>>>
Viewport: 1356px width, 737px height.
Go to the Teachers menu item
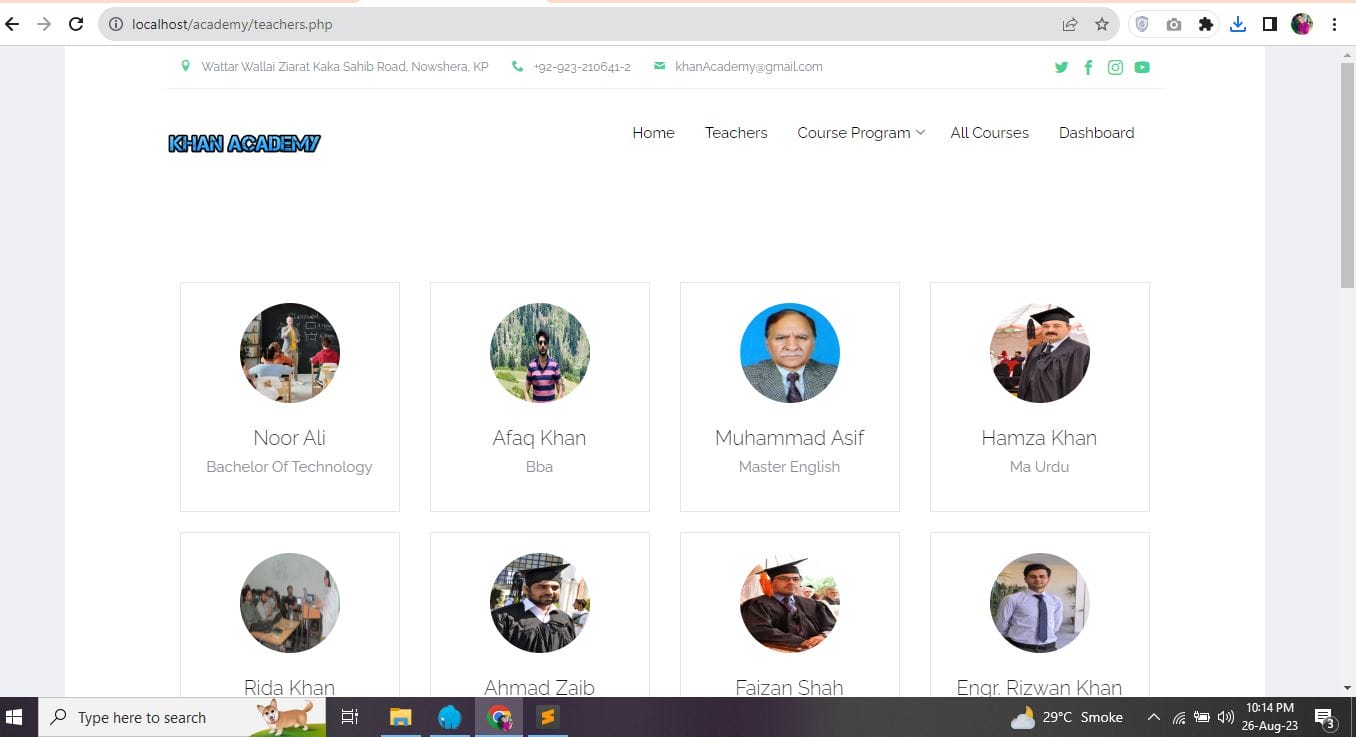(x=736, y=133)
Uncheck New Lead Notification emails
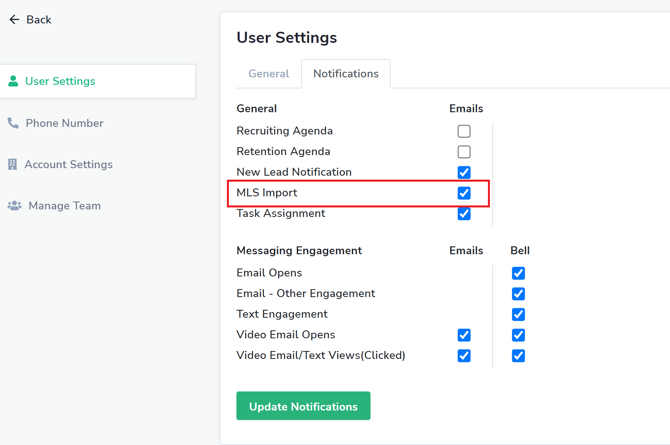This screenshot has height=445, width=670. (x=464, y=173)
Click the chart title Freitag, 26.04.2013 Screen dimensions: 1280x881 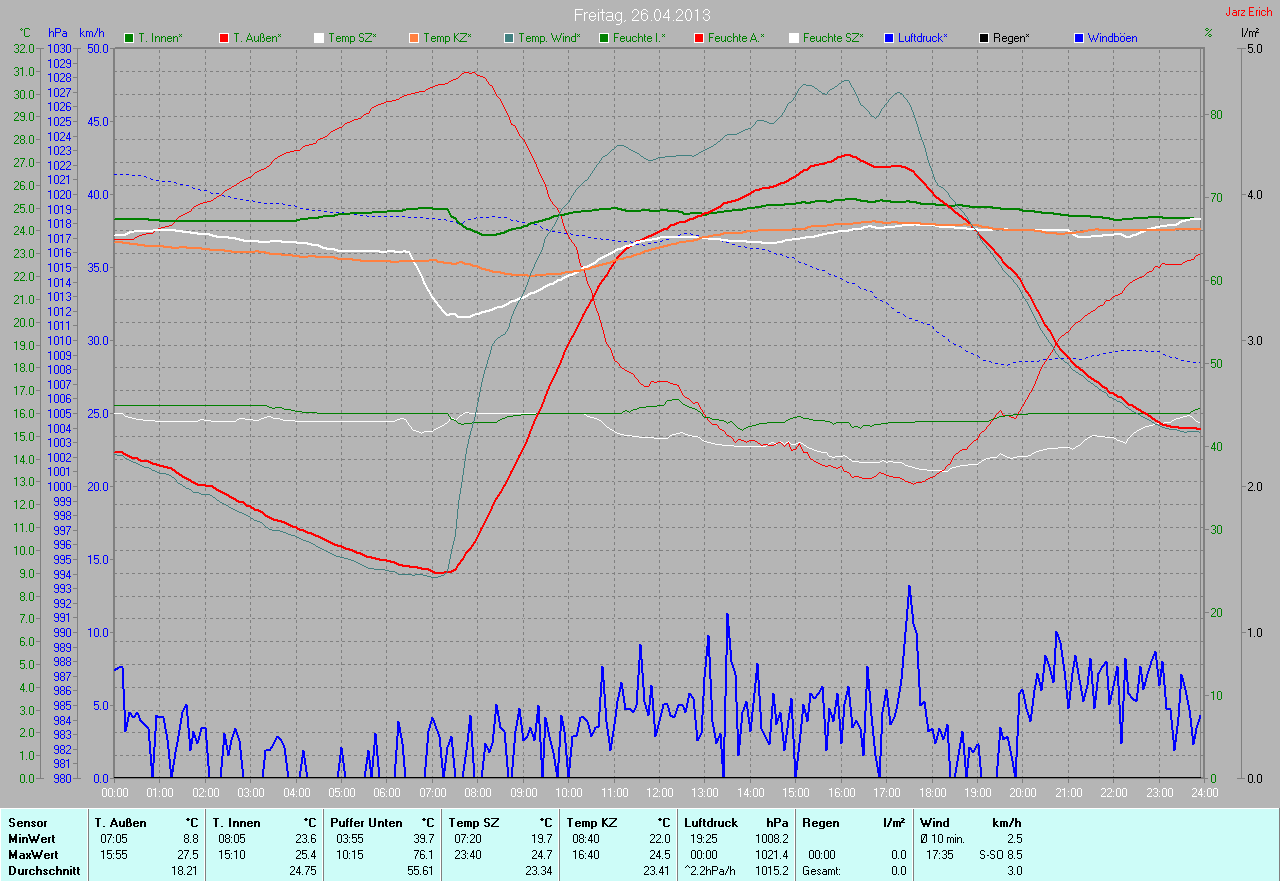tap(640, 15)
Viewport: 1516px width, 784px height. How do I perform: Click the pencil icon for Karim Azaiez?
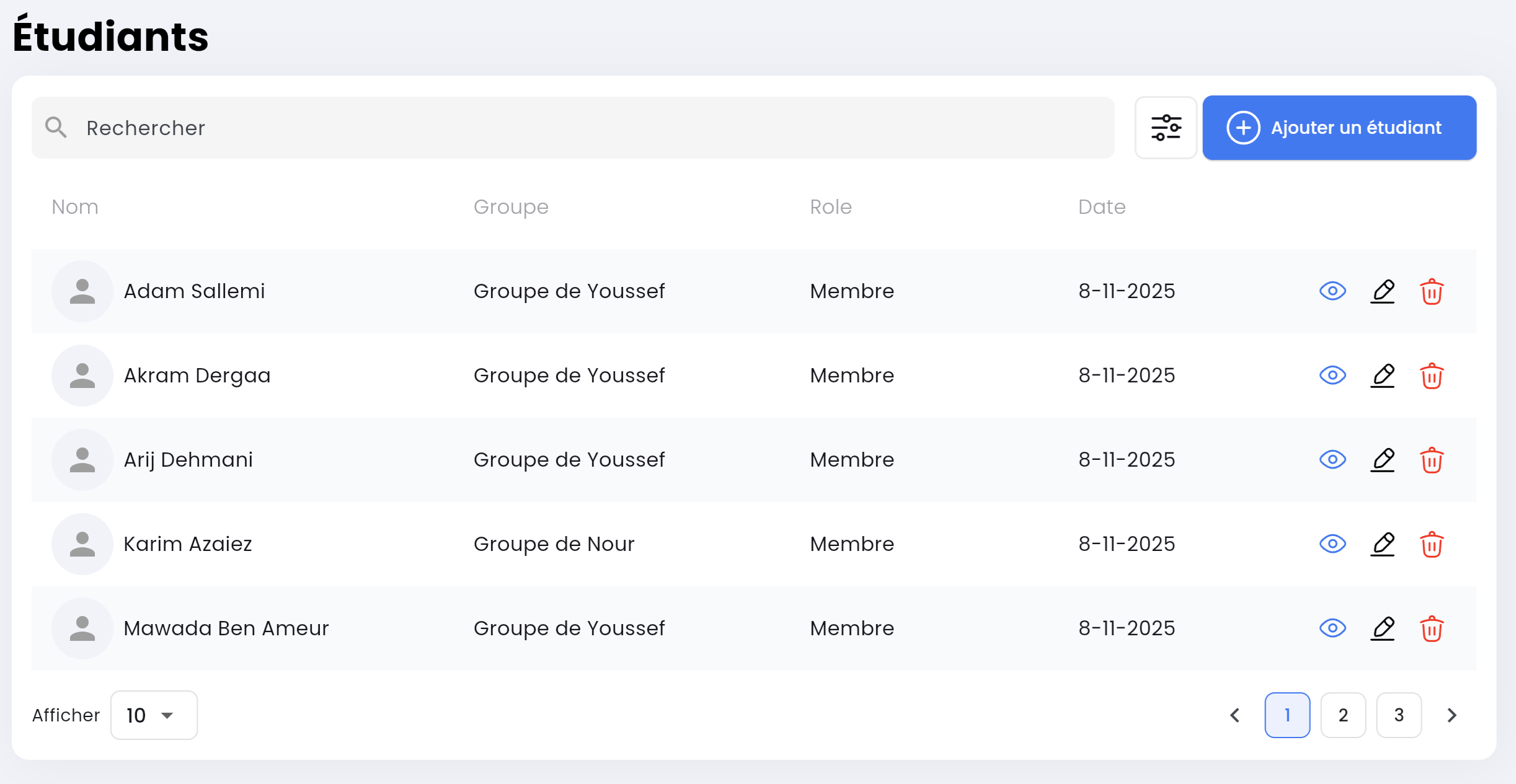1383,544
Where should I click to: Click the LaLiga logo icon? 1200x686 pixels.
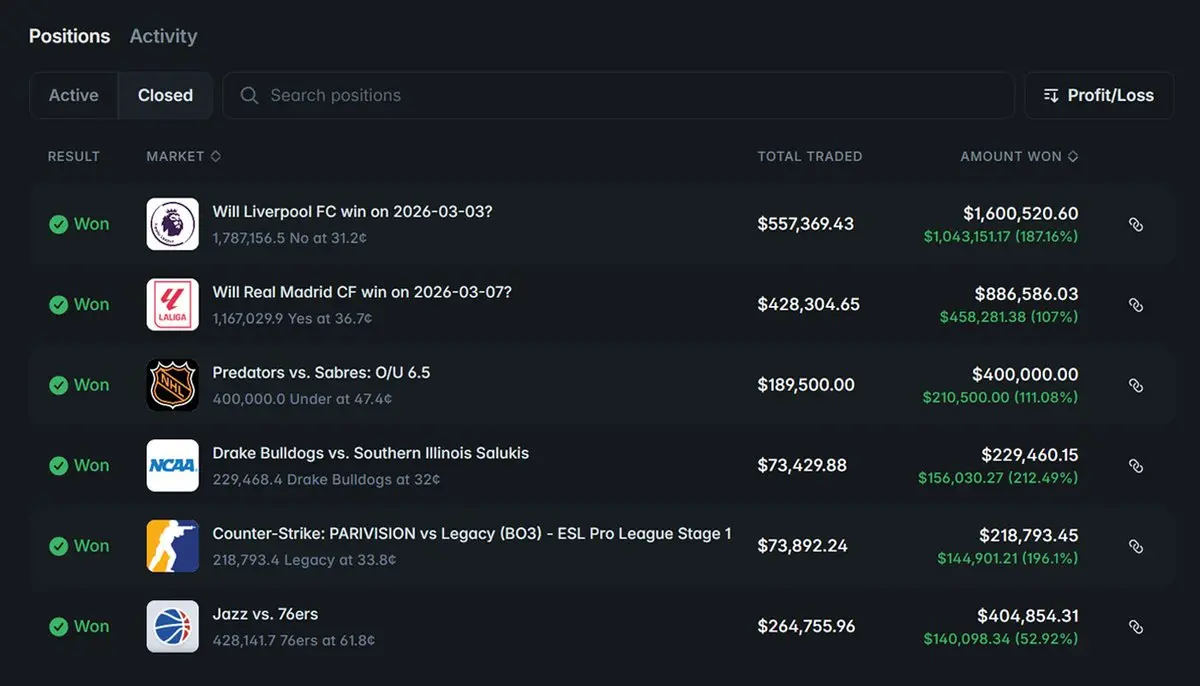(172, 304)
<<<
Exercise prompt - Only the lines from the one containing "Viewport: 1516px width, 784px" through the final line of the data are to be written out, exactly as they stand and without pictures.

Reply to the exercise -
Viewport: 1516px width, 784px height. How do I perform: Click the pencil icon for Karim Azaiez?
1383,544
Where should I click to: Click the LaLiga logo icon? 1200x686 pixels.
(172, 304)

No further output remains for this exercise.